Hands-on Tutorial: Implementation in PyTorch
Step 1: Modernizing the Block (RMSNorm & RoPE)
First, we replace standard components with their modern counterparts.
import torch
import torch.nn as nn
class RMSNorm(nn.Module):
def __init__(self, dim, eps=1e-6):
super().__init__()
self.eps = eps
self.weight = nn.Parameter(torch.ones(dim))
def forward(self, x):
norm_x = x.pow(2).mean(-1, keepdim=True)
x_normed = x * torch.rsqrt(norm_x + self.eps)
return x_normed * self.weight
def apply_rotary_emb(xq, xk, freqs_cis):
# RoPE logic: rotating pairs of dimensions
xq_ = torch.view_as_complex(xq.float().reshape(*xq.shape[:-1], -1, 2))
xk_ = torch.view_as_complex(xk.float().reshape(*xk.shape[:-1], -1, 2))
xq_out = torch.view_as_real(xq_ * freqs_cis).flatten(3)
xk_out = torch.view_as_real(xk_ * freqs_cis).flatten(3)
return xq_out.type_as(xq), xk_out.type_as(xk)
Step 2: Implementing Mixture-of-Experts (MoE)
We define a Sparse MoE layer to increase the model's capacity without increasing inference cost.
Python
class MoELayer(nn.Module):
def __init__(self, num_experts, hidden_dim):
super().__init__()
self.router = nn.Linear(hidden_dim, num_experts)
self.experts = nn.ModuleList([nn.Sequential(
nn.Linear(hidden_dim, hidden_dim * 4),
nn.SiLU(),
nn.Linear(hidden_dim * 4, hidden_dim)
) for _ in range(num_experts)])
def forward(self, x):
logits = self.router(x)
weights = torch.softmax(logits, dim=-1)
# For simplicity, top-1 routing
top_1_weights, indices = torch.topk(weights, 1, dim=-1)
# In practice, you would use scattered matmuls for efficiency
out = torch.zeros_like(x)
for i, expert in enumerate(self.experts):
mask = (indices == i).squeeze(-1)
if mask.any():
out[mask] = expert(x[mask])
return out * top_1_weights
Step 3: Supervised Fine-Tuning (SFT)
Once the base model is trained on raw text (pre-training), we perform SFT using a high-quality dataset of instruction-response pairs. This "teaches" the model how to follow a conversation.

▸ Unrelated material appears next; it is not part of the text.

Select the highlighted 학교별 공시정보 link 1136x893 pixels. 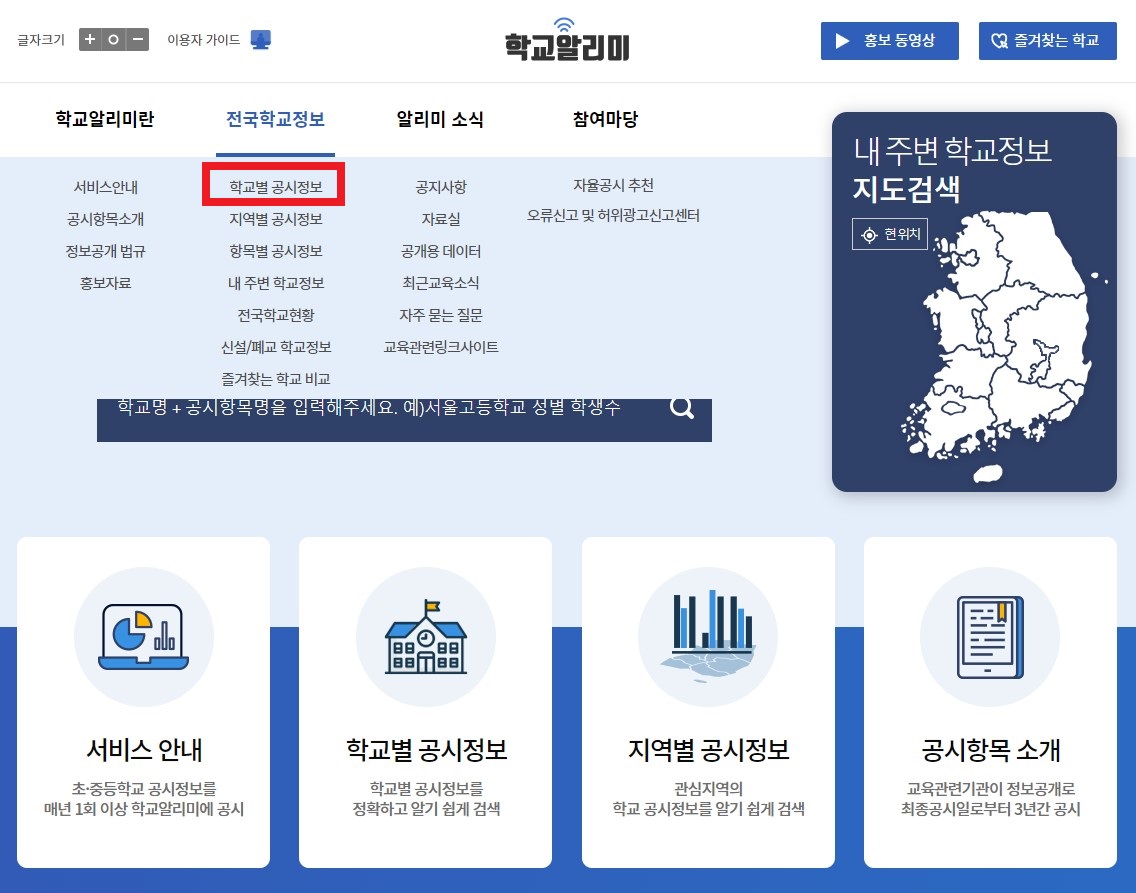(x=274, y=186)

Step 4: The Alignment (RLHF with PPO and GRPO)
To make our "Mini Claude" helpful and harmless, we use Reinforcement Learning from Human Feedback (RLHF).

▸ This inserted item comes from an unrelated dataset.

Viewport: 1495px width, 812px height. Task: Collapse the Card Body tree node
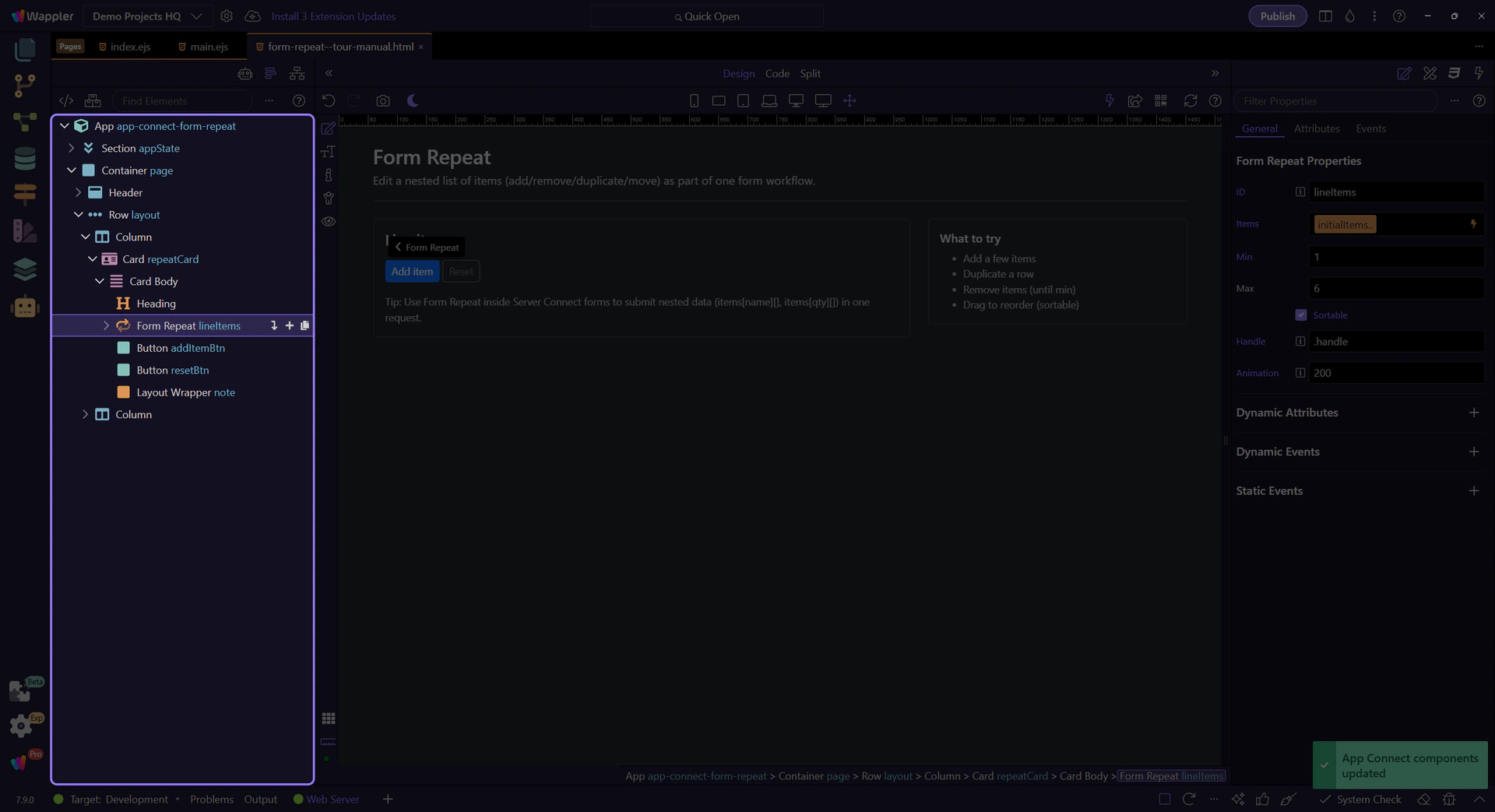click(x=100, y=282)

PPO (Proximal Policy Optimization): The classic approach. It uses a Reward Model (to score output) and a Value Model (to estimate future rewards).

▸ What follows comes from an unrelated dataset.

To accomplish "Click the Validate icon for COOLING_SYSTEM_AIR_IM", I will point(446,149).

GRPO (Group Relative Policy Optimization): A modern alternative that eliminates the heavy "Value Model." It generates a group of outputs for a single prompt and scores them relative to each other. This reduces VRAM usage by ~40% and is excellent for reasoning tasks.
Python
# Conceptual GRPO Loss logic
def compute_grpo_loss(logits, rewards, kl_penalty):
# Group rewards are normalized within the group to calculate advantages
advantages = (rewards - rewards.mean()) / (rewards.std() + 1e-8)
# Standard policy gradient with advantage
loss = -(logits.log_softmax(-1) * advantages.unsqueeze(-1)).mean()
return loss + kl_penalty
Summary
You have now explored the full stack of modern LLM development. By implementing RMSNorm and RoPE, you ensured architectural stability. With MoE, you scaled the model's intelligence efficiently. Finally, with SFT and GRPO, you aligned the model to be a useful assistant. This end-to-end understanding is the foundation of building autonomous agents and custom AI systems.
Next Steps
Add Multimodality: Integrate a Vision Transformer (ViT) as an encoder and use a projection layer to map image tokens into the same space as your text tokens.
Experiment with DPO: Implement Direct Preference Optimization (DPO) to see how it compares to the RLHF (PPO/GRPO) pipeline in terms of training stability.
Deploy with vLLM: Once your PyTorch weights are saved, use the vLLM library to serve your model with high throughput and KV-caching.